O governador afirma ter pedido ao pai, ex-governador e senador Jader Barbalho (MDB-PA), que, como representante do estado e membro da CCJ no Senado, votasse contra o projeto. Nem precisava, o senador sempre foi contra a possibilidade de divisão de um metro de terra no Pará.

Durante reunião, o senador Jader Barbalho (MDB-PA) manifestou o pedido de vistas, que foi comunicado ao presidente da CCJ pelo senador Eduardo Braga (MDB-AM). Para reforçar, outros senadores também engrossaram a lista também com pedido de vista.
A estratégia é tirar a matéria da pauta até o recesso parlamentar. No ano que vem, como há eleições, a matéria seria “esquecida”.

Aprovado o projeto, como a discussão avança?

Em caso de aprovação do tema na Comissão de Constituição e Justiça no Senado, o texto vai ao plenário para parlamentares decidirem se a pauta vai à Câmara. Concluídas as etapas, realiza-se um plebiscito de consulta à população simultaneamente ao próximo pleito eleitoral (2022, no caso).

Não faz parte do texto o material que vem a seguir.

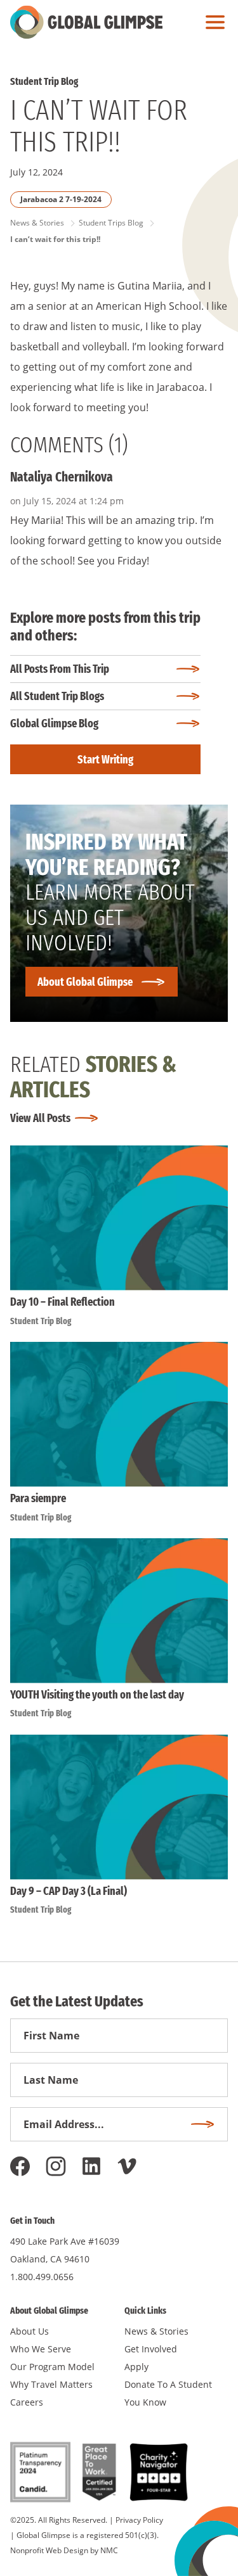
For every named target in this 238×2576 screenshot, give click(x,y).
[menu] (212, 22)
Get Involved (150, 2349)
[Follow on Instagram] (56, 2166)
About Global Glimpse (85, 982)
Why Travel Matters (51, 2384)
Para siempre (38, 1498)
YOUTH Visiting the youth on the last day (97, 1695)
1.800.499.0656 (42, 2277)
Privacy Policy (139, 2520)
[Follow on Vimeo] (127, 2166)
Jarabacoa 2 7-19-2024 (61, 199)
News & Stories (37, 222)
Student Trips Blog (111, 222)
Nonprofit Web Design (49, 2550)
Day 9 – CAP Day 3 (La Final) (68, 1891)
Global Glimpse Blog (54, 723)
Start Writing (105, 760)
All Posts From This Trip (59, 669)
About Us (29, 2331)
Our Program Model (52, 2367)
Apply (136, 2367)
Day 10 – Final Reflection (62, 1302)
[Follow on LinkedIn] (91, 2166)
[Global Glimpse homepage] (86, 22)
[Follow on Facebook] (20, 2166)
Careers (26, 2402)
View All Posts (40, 1118)
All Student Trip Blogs (57, 696)
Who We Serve (40, 2349)
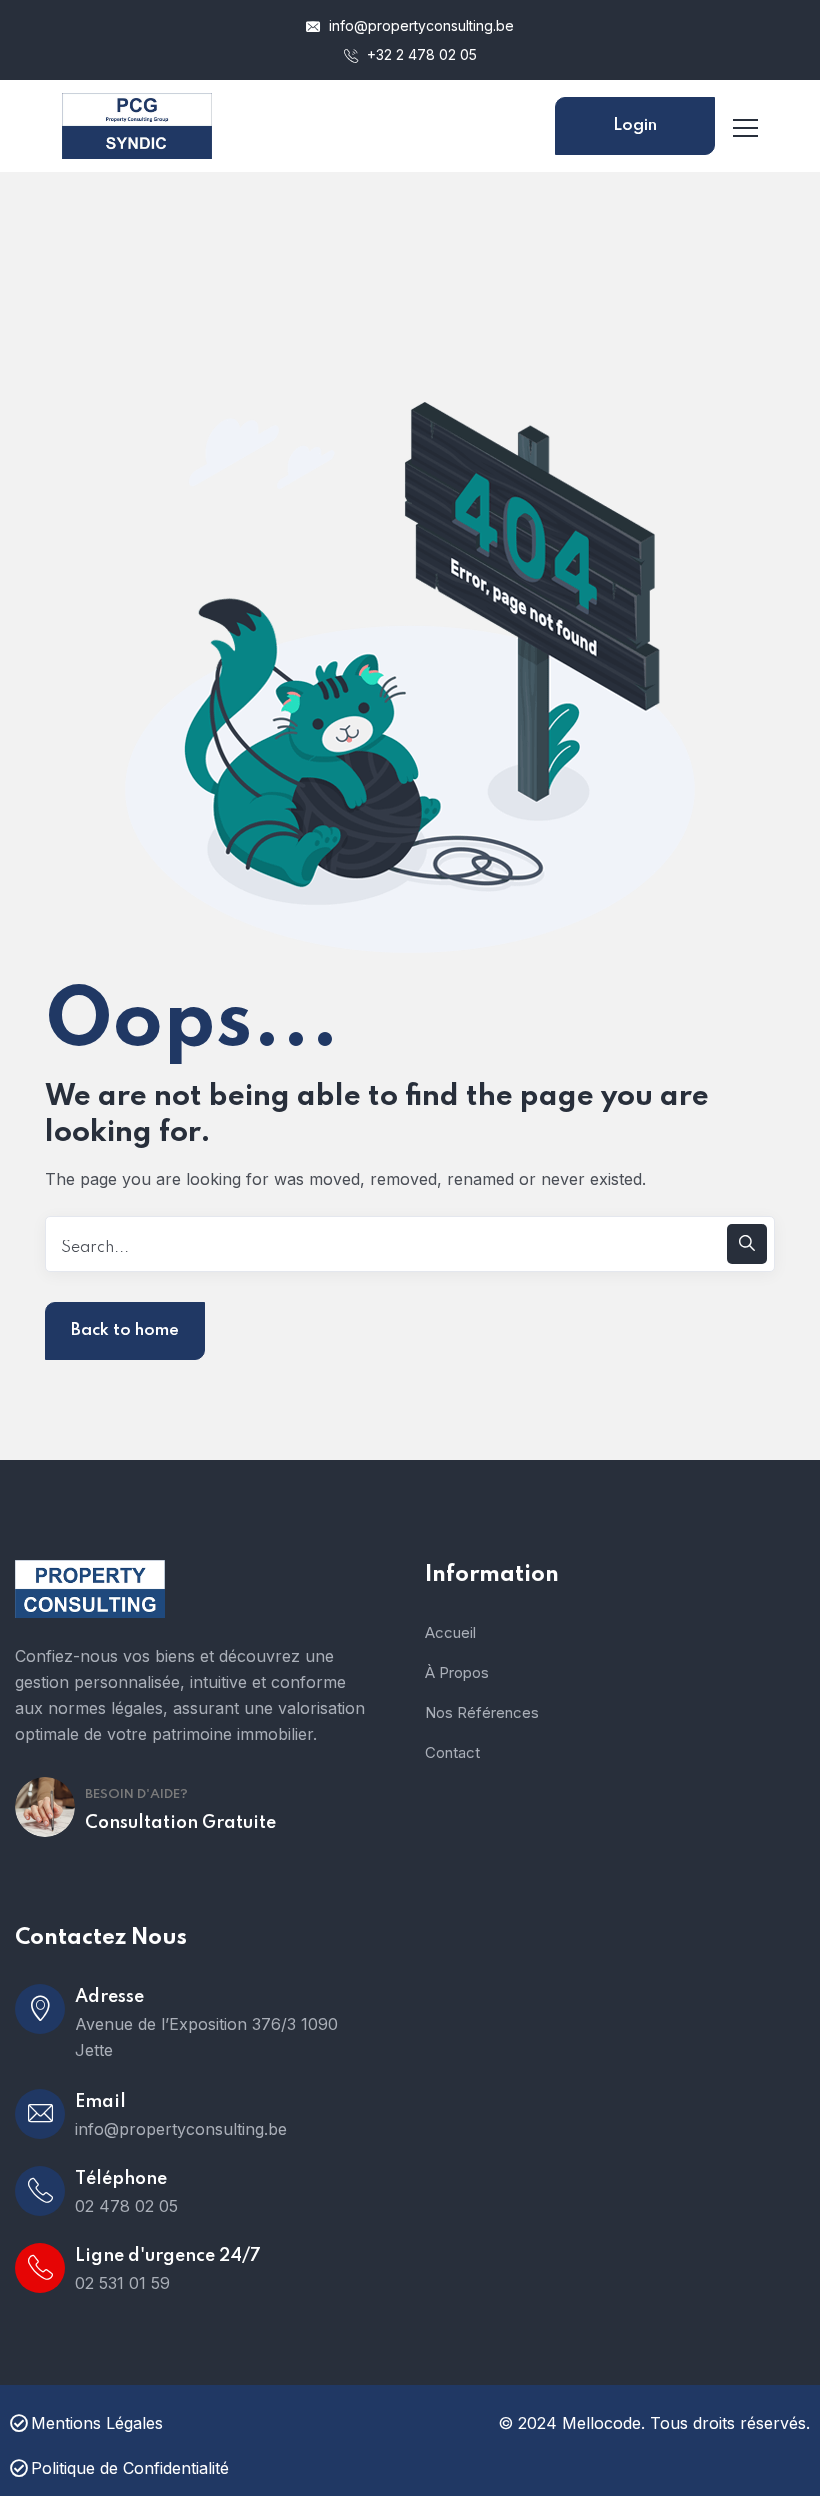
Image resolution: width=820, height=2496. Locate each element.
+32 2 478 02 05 (420, 54)
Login (635, 125)
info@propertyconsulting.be (419, 25)
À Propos (457, 1672)
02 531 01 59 (122, 2283)
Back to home (125, 1330)
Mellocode (601, 2423)
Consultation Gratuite (180, 1823)
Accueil (450, 1632)
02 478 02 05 (126, 2206)
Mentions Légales (97, 2423)
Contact (452, 1752)
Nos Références (482, 1712)
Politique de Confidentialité (130, 2468)
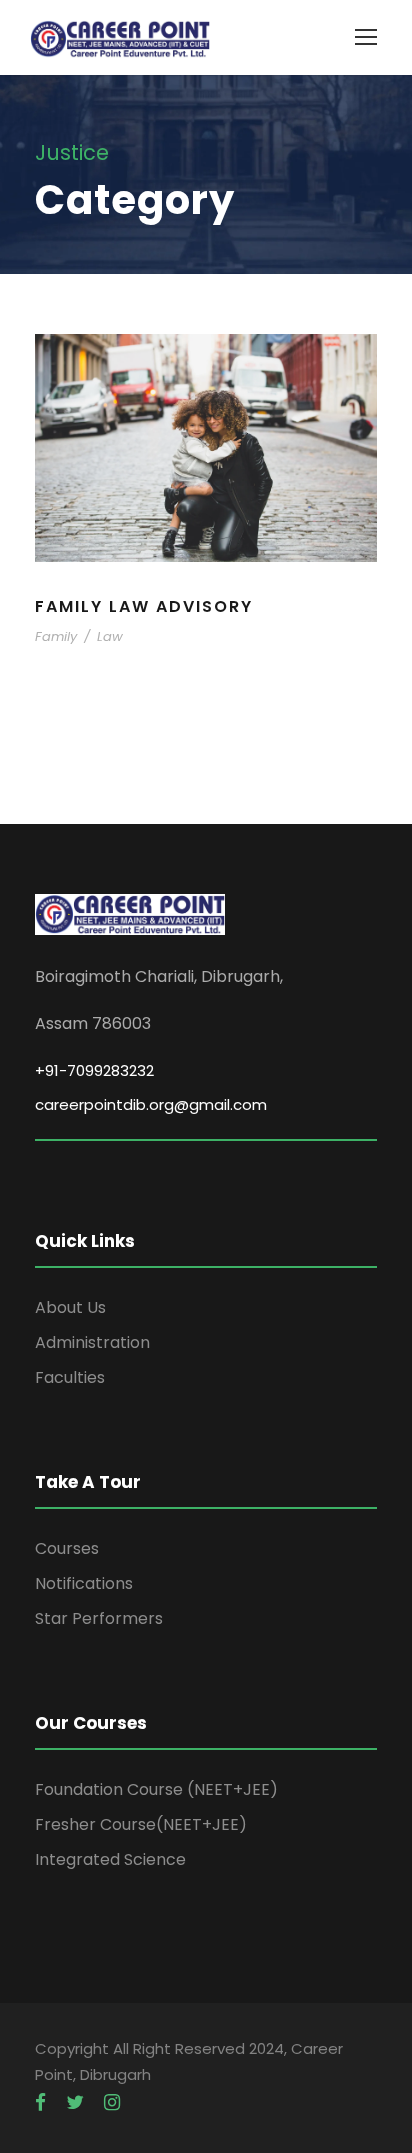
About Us (70, 1307)
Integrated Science (110, 1859)
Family (56, 636)
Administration (92, 1342)
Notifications (84, 1583)
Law (110, 636)
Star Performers (99, 1618)
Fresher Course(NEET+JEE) (141, 1824)
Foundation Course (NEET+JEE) (156, 1789)
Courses (67, 1548)
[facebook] (40, 2103)
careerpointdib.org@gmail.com (151, 1104)
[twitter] (75, 2103)
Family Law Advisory (144, 606)
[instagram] (112, 2103)
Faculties (70, 1377)
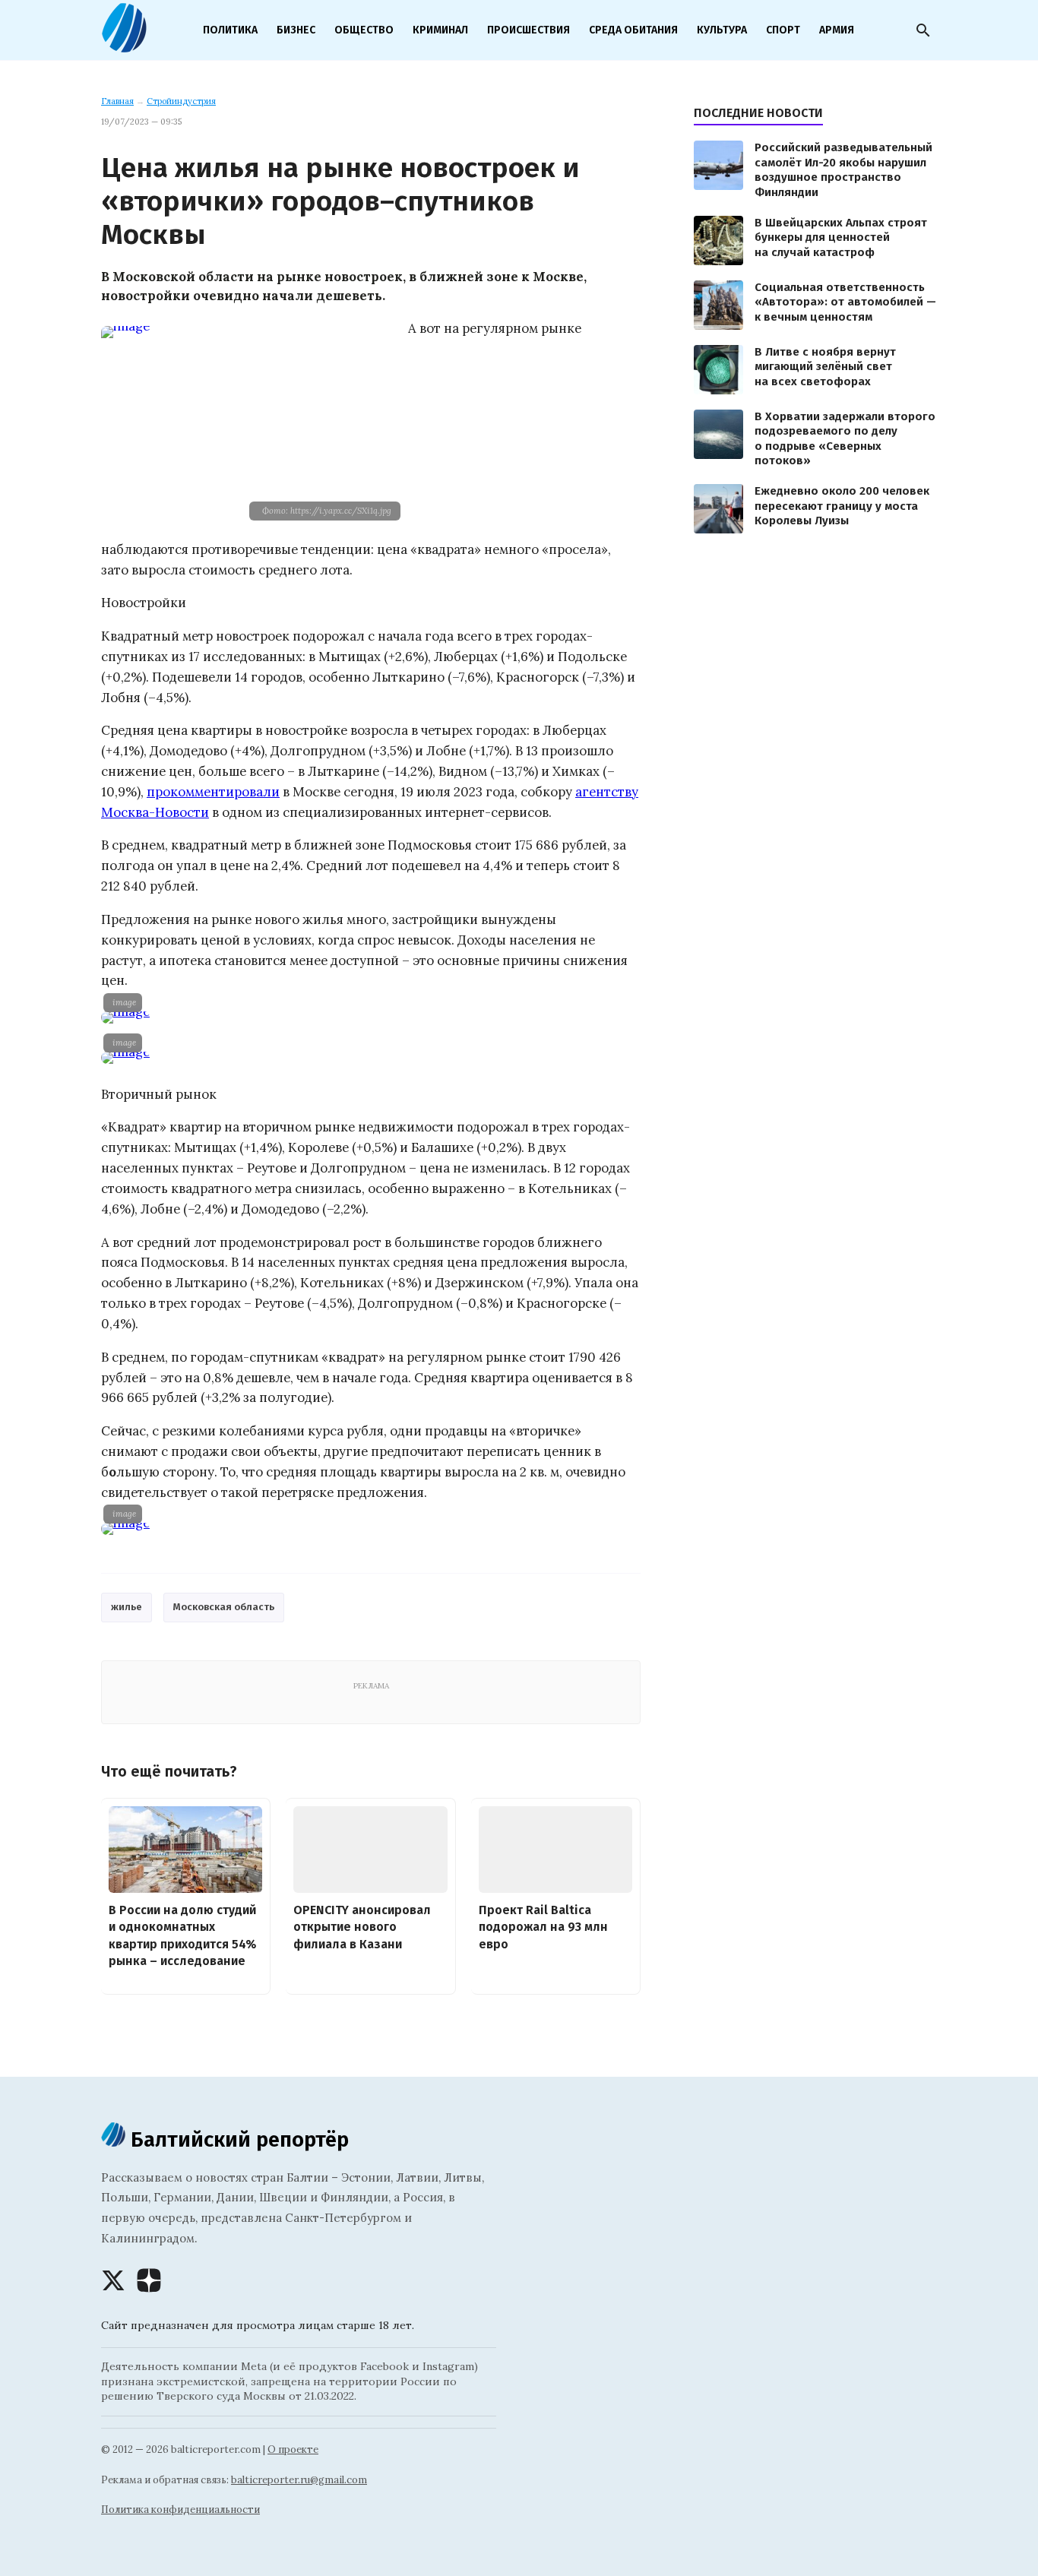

Se reprovado em comissão, parlamentares arquivam o tema.

A Constituição Federal determina que a criação de novas unidades federativas só pode ocorrer mediante lei complementar, aprovada pela maioria absoluta dos parlamentares, tanto no Senado quanto na Câmara. O processo de consulta, entretanto, ocorre antes.

Reportagem: Val-André Mutran – Correspondente do Blog do Zé Dudu em Brasília.